History has failed to record the special benefits of the Emperor through which the city had derived its magnificence and deserved this malediction. But surely if ever an old man’s curse was destined to be literally fulfilled, it seemed to be this solemn imprecation of Rudolph. Meantime the coronation of Matthias had gone on with pomp and popular gratulations, while Rudolph had withdrawn into his apartments to pass the little that was left to him of life in solitude and in a state of hopeless pique with Matthias, with the rest of his brethren, with all the world.
And now that five years had passed since his death, Matthias, who had usurped so much power prematurely, found himself almost in the same condition as that to which he had reduced Rudolph.
Ferdinand of Styria, his cousin, trod closely upon his heels. He was the presumptive successor to all his crowns, had not approved of the movements of Matthias in the lifetime of his brother, and hated the Vienna Protestant baker’s son, Cardinal Clesel, by whom all those movements had been directed. Professor Taubmann, of Wittenberg, ponderously quibbling on the name of that prelate, had said that he was of “one hundred and fifty ass power.” Whether that was a fair measure of his capacity may be doubted, but it certainly was not destined to be sufficient to elude the vengeance of Ferdinand, and Ferdinand would soon have him in his power.
Matthias, weary of ambitious intrigue, infirm of purpose, and shattered in health, had withdrawn from affairs to devote himself to his gout and to his fair young wife, Archduchess Anna of Tyrol, whom at the age of fifty-four he had espoused.
On the 29th June 1617, Ferdinand of Gratz was crowned King of Bohemia. The event was a shock and a menace to the Protestant cause all over the world. The sombre figure of the Archduke had for years appeared in the background, foreshadowing as it were the wrath to come, while throughout Bohemia and the neighbouring countries of Moravia, Silesia, and the Austrias, the cause of Protestantism had been making such rapid progress. The Emperor Maximilian ii. had left five stalwart sons, so that there had seemed little probability that the younger line, the sons of his brother, would succeed.

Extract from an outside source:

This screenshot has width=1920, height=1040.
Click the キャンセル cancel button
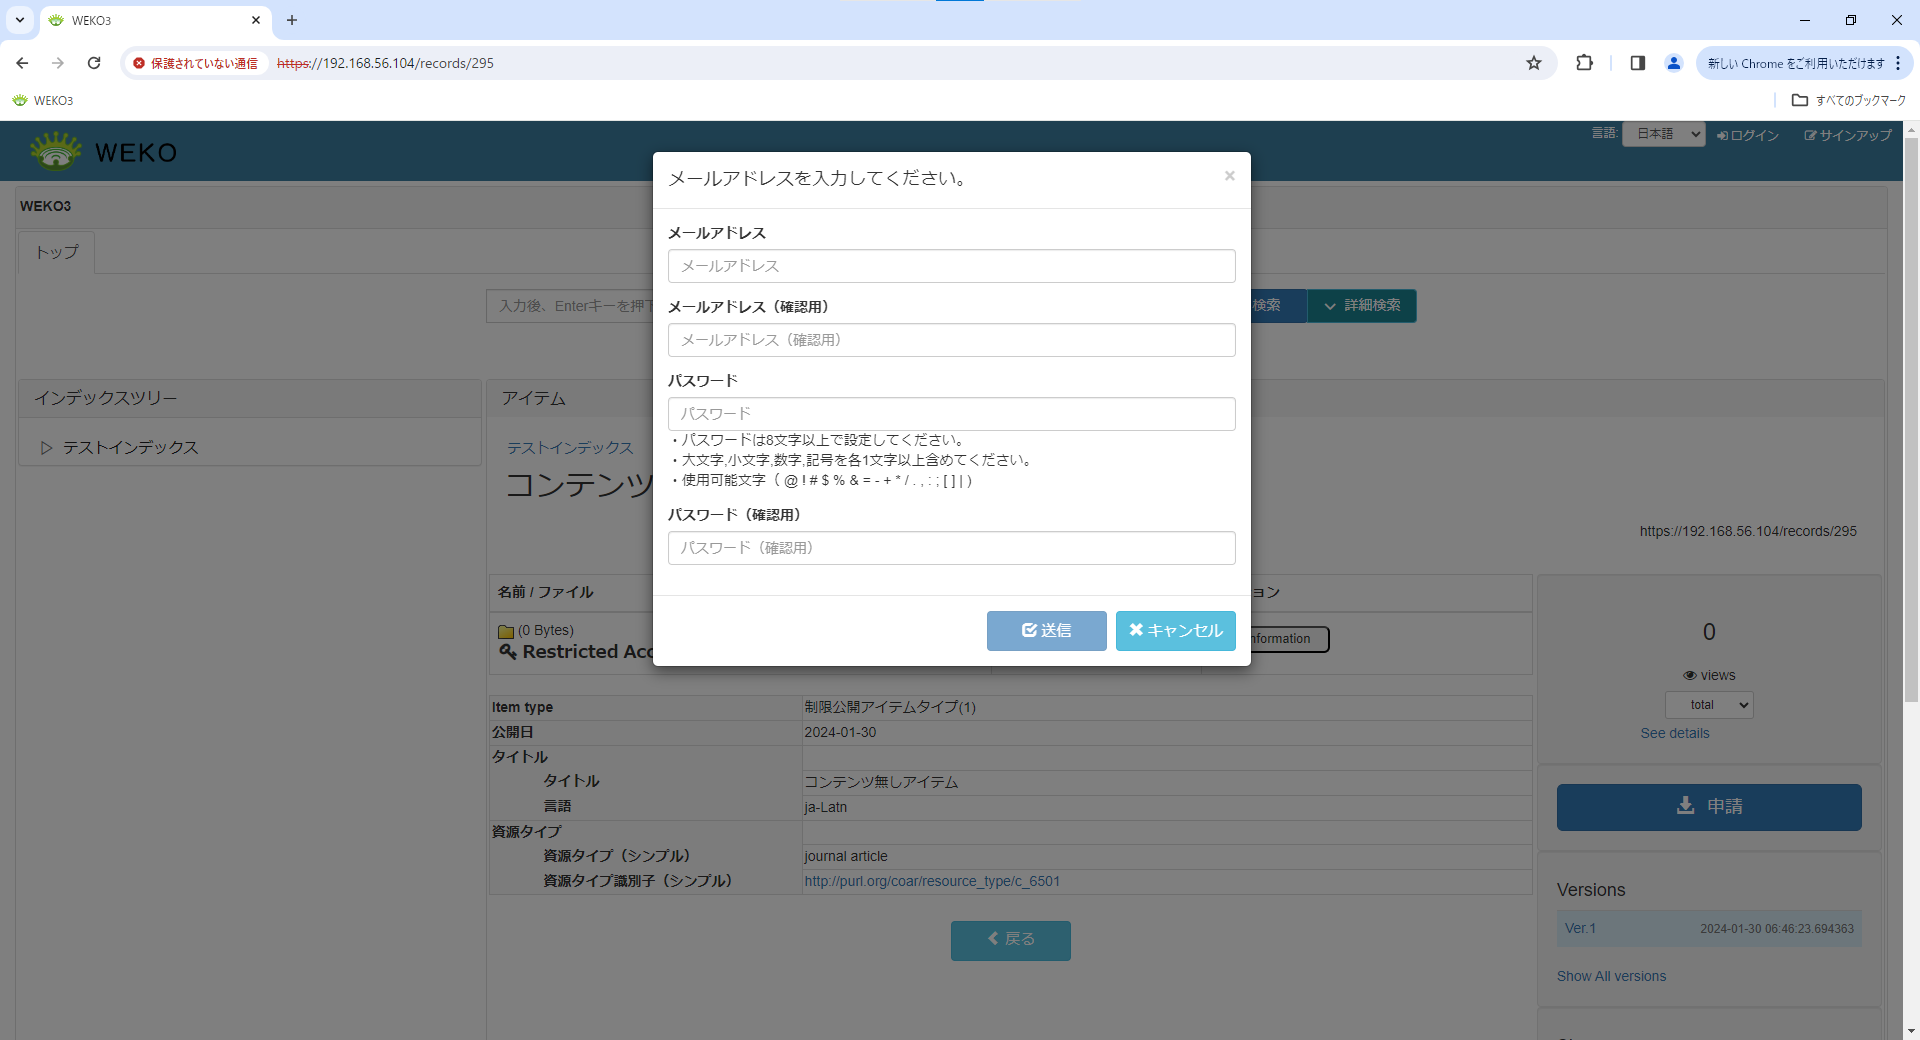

But all the five were childless, and now the son of Archduke Charles, who had died in 1590, had become the natural heir after the death of Matthias to the immense family honours—his cousins Maximilian and Albert having resigned their claims in his favour.
Ferdinand, twelve years old at his father’s death, had been placed under the care of his maternal uncle, Duke William of Bavaria. By him the boy was placed at the high school of Ingolstadt, to be brought up by the Jesuits, in company with Duke William’s own son Maximilian, five years his senior. Between these youths, besides the tie of cousinship, there grew up the most intimate union founded on perfect sympathy in religion and politics.